Magnetism plays a pivotal role in how a computer functions — how atoms and electrons react to magnetic fields enables the reading, writing, and manipulation of data in electronic devices. 

Researchers have demonstrated for the first time how exposing a typically non-magnetic material to high-frequency laser radiation can induce magnetism at room temperature.

This breakthrough holds promise for revolutionizing electronics, especially those based on quantum technology, which typically require temperatures around absolute zero (-273 degrees Celsius) to operate.

Turning insulators into magnets

In their study, the researchers subjected a material known as strontium titanate to light from a high frequency laser, “stirring up” the atoms and mobilizing them to generate electric currents within the material, making it magnetic. 

“The innovation in this method lies in the concept of letting light move atoms and electrons in this material in circular motion, so to generate currents that make it as magnetic as a refrigerator magnet,” Stefano Bonetti, a physicist at Stockholm University and at the Ca’ Foscari University of Venice and lead author of the study, explains in a press release. 

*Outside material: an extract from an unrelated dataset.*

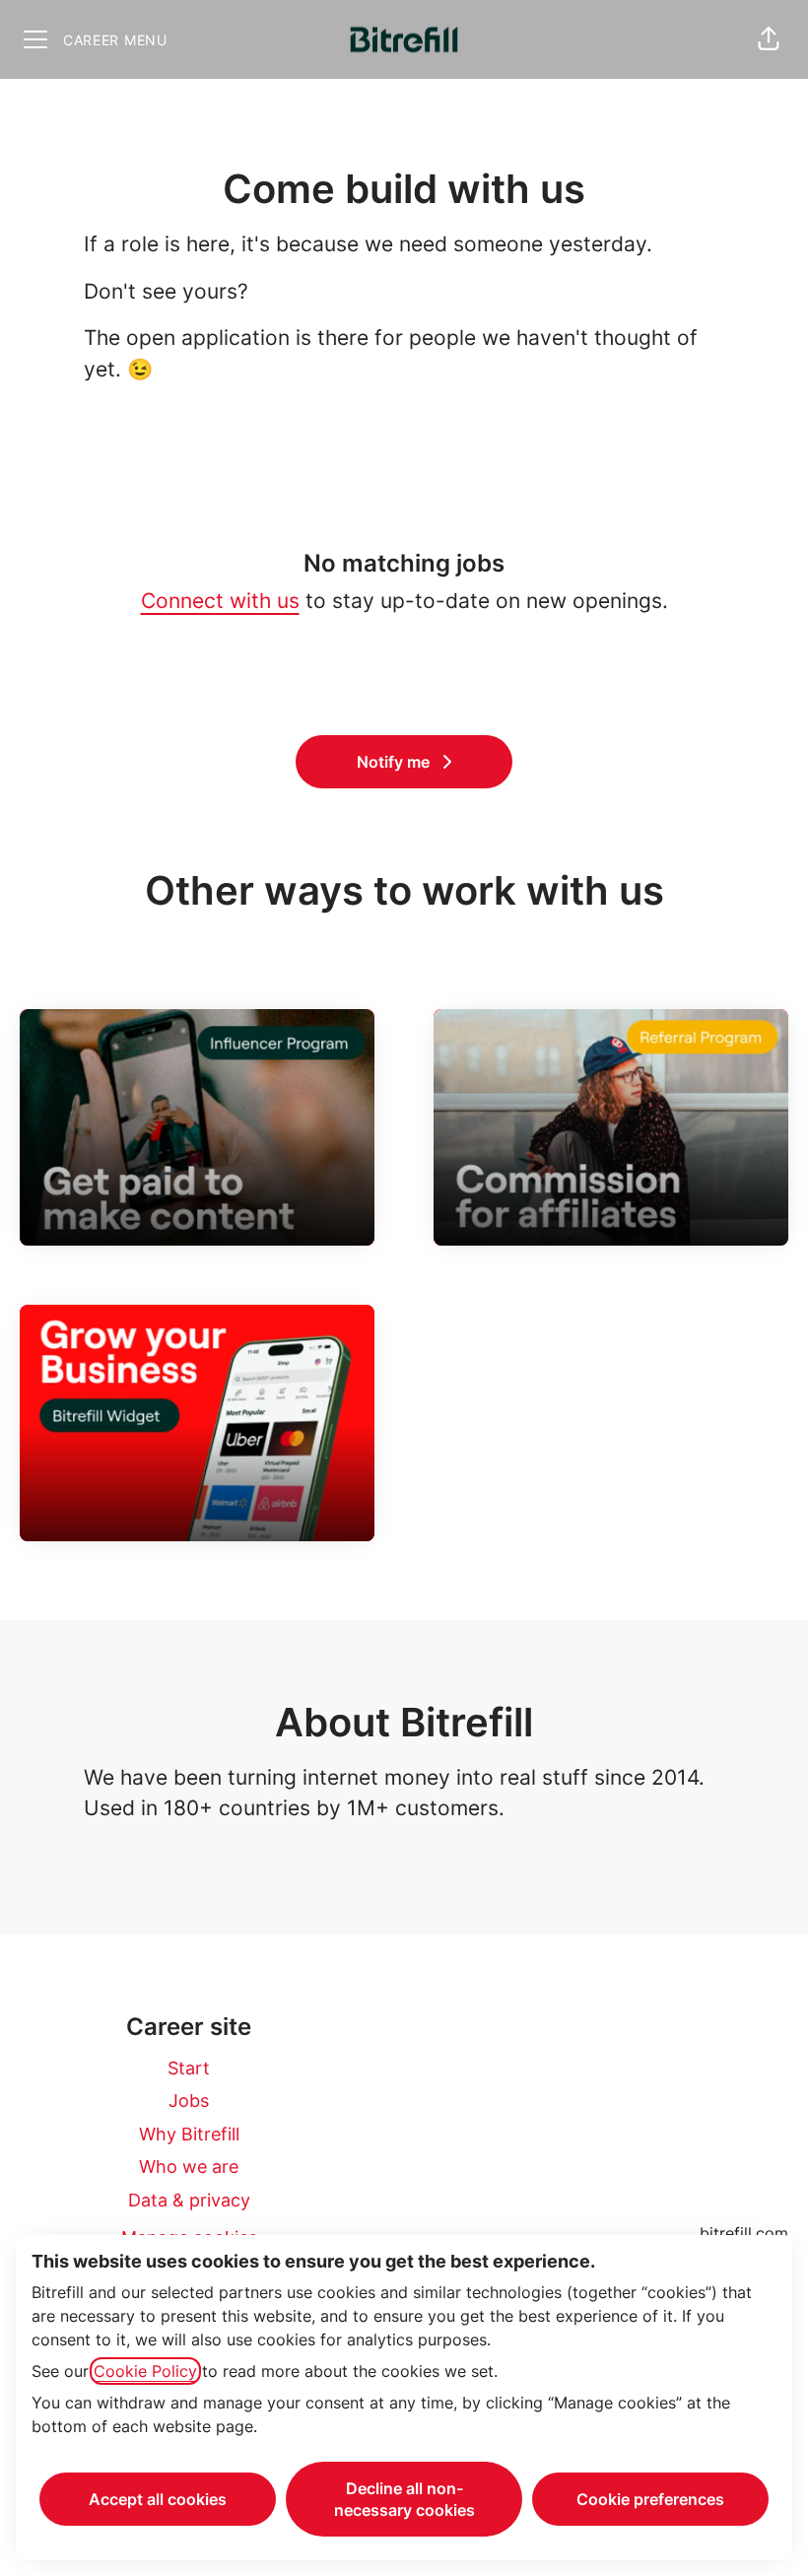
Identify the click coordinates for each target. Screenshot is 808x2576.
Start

The possibility of making non-magnetic materials magnetic had been previously predicted. However, this is the first time this theory has been proven experimentally.

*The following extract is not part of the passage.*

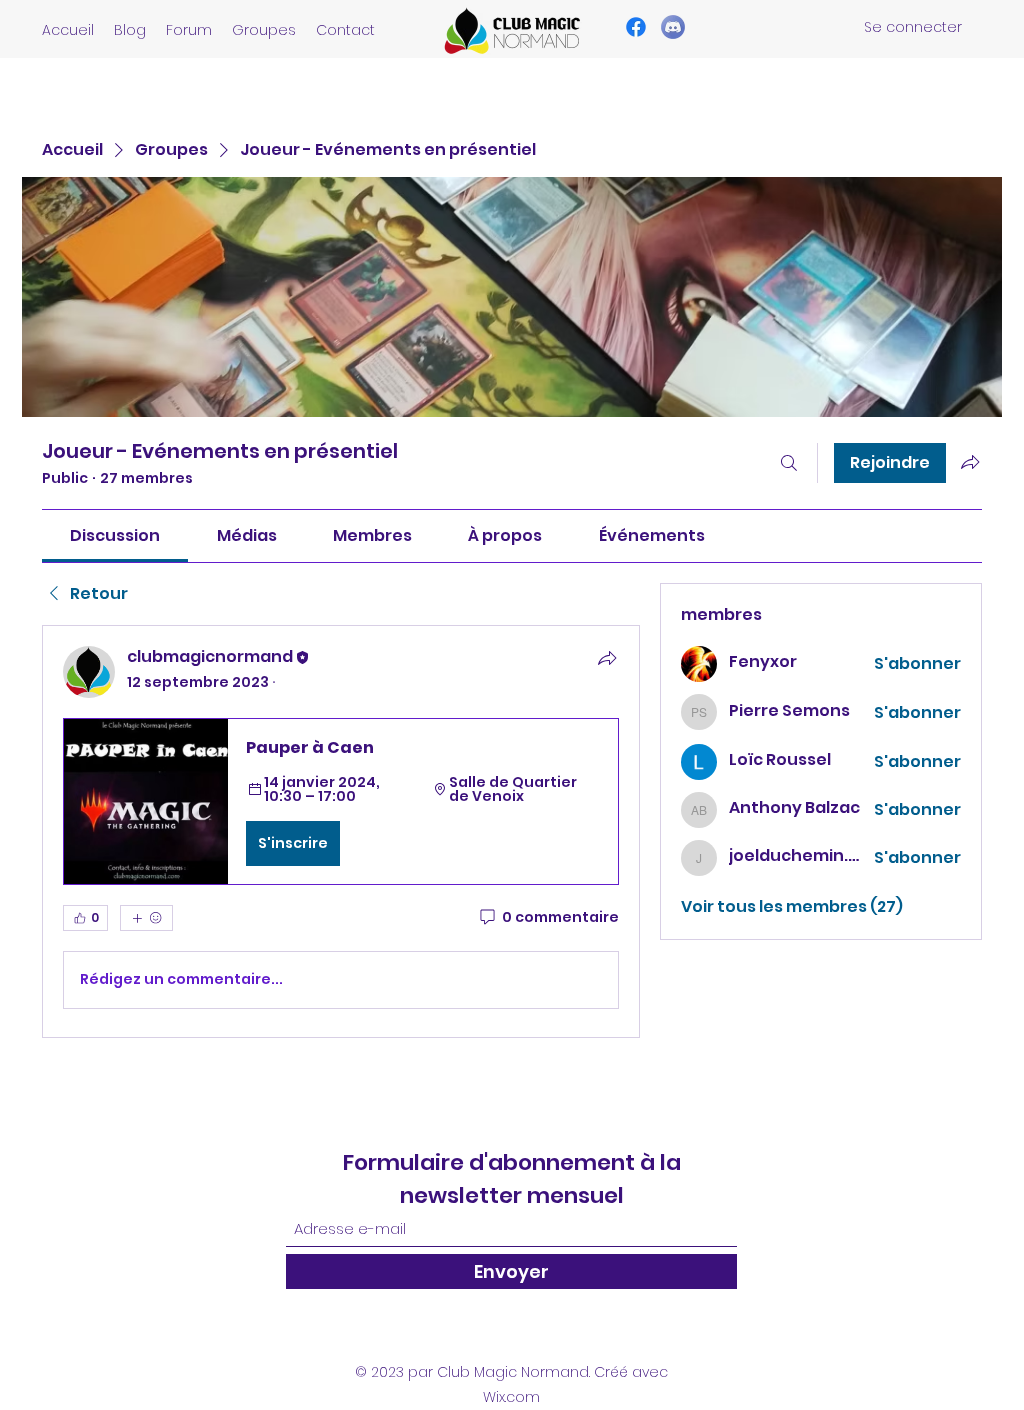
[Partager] (607, 658)
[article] (341, 831)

“We have been able to do so by developing a new light source in the far-infrared with a polarization, which has a ‘corkscrew’ shape,” said Bonetti. “This is the first time we have been able to induce and clearly see how the material becomes magnetic at room temperature in an experiment. Furthermore, our approach allows us to make magnetic materials out of many insulators, when magnets are typically made of metals.”

To measure the degree of magnetization induced using their laser technique, the physicists relied on a well-known effect in which light reflects differently off a material depending how magnetic it is. Their measurements showed that the material had indeed become magnetic, but the magnitude of induced magnetization turned out to be about four orders of magnitude greater than expected based on known theoretical methods for calculating this quantity.

The team attributed this discrepancy to oversimplifications they made in their calculations and that a detailed account of the effects associated with the interaction of electrons with the crystal lattice of the material could resolve the contradictions that arose between experiment and theory.

Where will light-induced magnetization find application?

The scientists report they were able to maintain magnetism in the material for about one trillionth of a second, which is not yet long enough for use in applications such as computer memory, but is a significant starting point in which theory has been brought to reality, with important potential technological applications. 

For one, strontium titanate could just be the beginning, serving as the basis for exploring more complex materials that could potentially retain magnetism for longer periods of time. There is also the potential to use this light-based approach to induce magnetization in other non-strontium titanate materials, some of which will hopefully be able to remain magnetic for much longer, opening the door to use in computing devices.

“This opens up for ultra-fast magnetic switches that can be used for faster information transfer and considerably better data storage, and for computers that are significantly faster and more energy-efficient,” said Alexander Balatsky, professor of physics at NORDITA and an author of the study in a press release.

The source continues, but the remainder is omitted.